======== DANE WEJŚCIOWE
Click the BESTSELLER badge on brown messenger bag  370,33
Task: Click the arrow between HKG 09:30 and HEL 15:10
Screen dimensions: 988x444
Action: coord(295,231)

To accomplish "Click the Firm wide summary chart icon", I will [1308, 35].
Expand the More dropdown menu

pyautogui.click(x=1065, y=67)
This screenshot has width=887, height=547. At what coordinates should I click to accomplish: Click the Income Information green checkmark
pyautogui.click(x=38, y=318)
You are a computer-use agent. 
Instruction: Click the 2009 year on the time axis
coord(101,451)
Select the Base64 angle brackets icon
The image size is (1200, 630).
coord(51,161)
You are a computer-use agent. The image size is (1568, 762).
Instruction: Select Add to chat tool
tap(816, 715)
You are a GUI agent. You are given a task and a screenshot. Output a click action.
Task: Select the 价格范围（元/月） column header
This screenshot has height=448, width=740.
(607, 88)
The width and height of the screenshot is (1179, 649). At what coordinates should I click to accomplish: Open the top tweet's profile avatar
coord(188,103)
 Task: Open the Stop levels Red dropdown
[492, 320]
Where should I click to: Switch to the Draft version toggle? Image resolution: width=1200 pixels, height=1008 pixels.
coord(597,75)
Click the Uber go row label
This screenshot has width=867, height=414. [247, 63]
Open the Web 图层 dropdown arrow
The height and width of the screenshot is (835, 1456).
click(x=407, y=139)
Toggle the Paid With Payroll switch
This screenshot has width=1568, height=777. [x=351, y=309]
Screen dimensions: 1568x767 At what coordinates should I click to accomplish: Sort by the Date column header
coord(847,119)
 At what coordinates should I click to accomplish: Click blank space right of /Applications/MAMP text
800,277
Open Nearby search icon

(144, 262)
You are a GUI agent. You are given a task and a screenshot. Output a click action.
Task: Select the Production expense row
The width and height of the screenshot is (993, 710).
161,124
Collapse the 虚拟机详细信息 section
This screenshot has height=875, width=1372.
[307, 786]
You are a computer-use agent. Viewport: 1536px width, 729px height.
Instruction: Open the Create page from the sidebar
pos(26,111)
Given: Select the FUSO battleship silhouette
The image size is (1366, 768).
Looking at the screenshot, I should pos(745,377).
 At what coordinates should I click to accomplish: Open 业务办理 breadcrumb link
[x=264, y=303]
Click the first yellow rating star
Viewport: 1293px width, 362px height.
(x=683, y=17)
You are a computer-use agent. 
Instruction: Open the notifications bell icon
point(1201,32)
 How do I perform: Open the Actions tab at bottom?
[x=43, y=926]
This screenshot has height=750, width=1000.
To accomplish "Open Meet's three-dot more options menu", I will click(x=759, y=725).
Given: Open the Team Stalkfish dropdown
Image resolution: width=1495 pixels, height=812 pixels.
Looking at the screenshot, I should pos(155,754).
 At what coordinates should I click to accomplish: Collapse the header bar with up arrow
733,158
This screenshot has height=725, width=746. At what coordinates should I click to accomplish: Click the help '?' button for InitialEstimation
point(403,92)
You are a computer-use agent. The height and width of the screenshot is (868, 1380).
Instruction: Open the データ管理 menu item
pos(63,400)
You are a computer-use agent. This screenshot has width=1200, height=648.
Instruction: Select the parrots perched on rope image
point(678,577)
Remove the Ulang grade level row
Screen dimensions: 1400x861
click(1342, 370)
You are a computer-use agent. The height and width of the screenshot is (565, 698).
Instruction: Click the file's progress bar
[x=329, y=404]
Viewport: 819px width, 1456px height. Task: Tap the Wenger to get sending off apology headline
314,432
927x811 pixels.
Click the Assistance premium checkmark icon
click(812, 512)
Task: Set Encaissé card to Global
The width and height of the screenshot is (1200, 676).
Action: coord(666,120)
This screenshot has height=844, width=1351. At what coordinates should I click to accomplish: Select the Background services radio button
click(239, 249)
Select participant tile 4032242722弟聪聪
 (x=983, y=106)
================
Podaj wszystkie powyższe wiersze jako listę JSON złożoną z łańcuchów znaków, po jednym łańcuchu na każdy wiersz. Puste wiersze pomiń.

◆ **WYNIK ZADANIA**:
[
  "Click the BESTSELLER badge on brown messenger bag  370,33",
  "Task: Click the arrow between HKG 09:30 and HEL 15:10",
  "Screen dimensions: 988x444",
  "Action: coord(295,231)",
  "To accomplish \"Click the Firm wide summary chart icon\", I will [1308, 35].",
  "Expand the More dropdown menu",
  "pyautogui.click(x=1065, y=67)",
  "This screenshot has width=887, height=547. At what coordinates should I click to accomplish: Click the Income Information green checkmark",
  "pyautogui.click(x=38, y=318)",
  "You are a computer-use agent. ",
  "Instruction: Click the 2009 year on the time axis",
  "coord(101,451)",
  "Select the Base64 angle brackets icon",
  "The image size is (1200, 630).",
  "coord(51,161)",
  "You are a computer-use agent. The image size is (1568, 762).",
  "Instruction: Select Add to chat tool",
  "tap(816, 715)",
  "You are a GUI agent. You are given a task and a screenshot. Output a click action.",
  "Task: Select the 价格范围（元/月） column header",
  "This screenshot has height=448, width=740.",
  "(607, 88)",
  "The width and height of the screenshot is (1179, 649). At what coordinates should I click to accomplish: Open the top tweet's profile avatar",
  "coord(188,103)",
  " Task: Open the Stop levels Red dropdown",
  "[492, 320]",
  "Where should I click to: Switch to the Draft version toggle? Image resolution: width=1200 pixels, height=1008 pixels.",
  "coord(597,75)",
  "Click the Uber go row label",
  "This screenshot has width=867, height=414. [247, 63]",
  "Open the Web 图层 dropdown arrow",
  "The height and width of the screenshot is (835, 1456).",
  "click(x=407, y=139)",
  "Toggle the Paid With Payroll switch",
  "This screenshot has width=1568, height=777. [x=351, y=309]",
  "Screen dimensions: 1568x767 At what coordinates should I click to accomplish: Sort by the Date column header",
  "coord(847,119)",
  " At what coordinates should I click to accomplish: Click blank space right of /Applications/MAMP text",
  "800,277",
  "Open Nearby search icon",
  "(144, 262)",
  "You are a GUI agent. You are given a task and a screenshot. Output a click action.",
  "Task: Select the Production expense row",
  "The width and height of the screenshot is (993, 710).",
  "161,124",
  "Collapse the 虚拟机详细信息 section",
  "This screenshot has height=875, width=1372.",
  "[307, 786]",
  "You are a computer-use agent. Viewport: 1536px width, 729px height.",
  "Instruction: Open the Create page from the sidebar",
  "pos(26,111)",
  "Given: Select the FUSO battleship silhouette",
  "The image size is (1366, 768).",
  "Looking at the screenshot, I should pos(745,377).",
  " At what coordinates should I click to accomplish: Open 业务办理 breadcrumb link",
  "[x=264, y=303]",
  "Click the first yellow rating star",
  "Viewport: 1293px width, 362px height.",
  "(x=683, y=17)",
  "You are a computer-use agent. ",
  "Instruction: Open the notifications bell icon",
  "point(1201,32)",
  " How do I perform: Open the Actions tab at bottom?",
  "[x=43, y=926]",
  "This screenshot has height=750, width=1000.",
  "To accomplish \"Open Meet's three-dot more options menu\", I will click(x=759, y=725).",
  "Given: Open the Team Stalkfish dropdown",
  "Image resolution: width=1495 pixels, height=812 pixels.",
  "Looking at the screenshot, I should pos(155,754).",
  " At what coordinates should I click to accomplish: Collapse the header bar with up arrow",
  "733,158",
  "This screenshot has height=725, width=746. At what coordinates should I click to accomplish: Click the help '?' button for InitialEstimation",
  "point(403,92)",
  "You are a computer-use agent. The height and width of the screenshot is (868, 1380).",
  "Instruction: Open the データ管理 menu item",
  "pos(63,400)",
  "You are a computer-use agent. This screenshot has width=1200, height=648.",
  "Instruction: Select the parrots perched on rope image",
  "point(678,577)",
  "Remove the Ulang grade level row",
  "Screen dimensions: 1400x861",
  "click(1342, 370)",
  "You are a computer-use agent. The height and width of the screenshot is (565, 698).",
  "Instruction: Click the file's progress bar",
  "[x=329, y=404]",
  "Viewport: 819px width, 1456px height. Task: Tap the Wenger to get sending off apology headline",
  "314,432",
  "927x811 pixels.",
  "Click the Assistance premium checkmark icon",
  "click(812, 512)",
  "Task: Set Encaissé card to Global",
  "The width and height of the screenshot is (1200, 676).",
  "Action: coord(666,120)",
  "This screenshot has height=844, width=1351. At what coordinates should I click to accomplish: Select the Background services radio button",
  "click(239, 249)",
  "Select participant tile 4032242722弟聪聪",
  " (x=983, y=106)"
]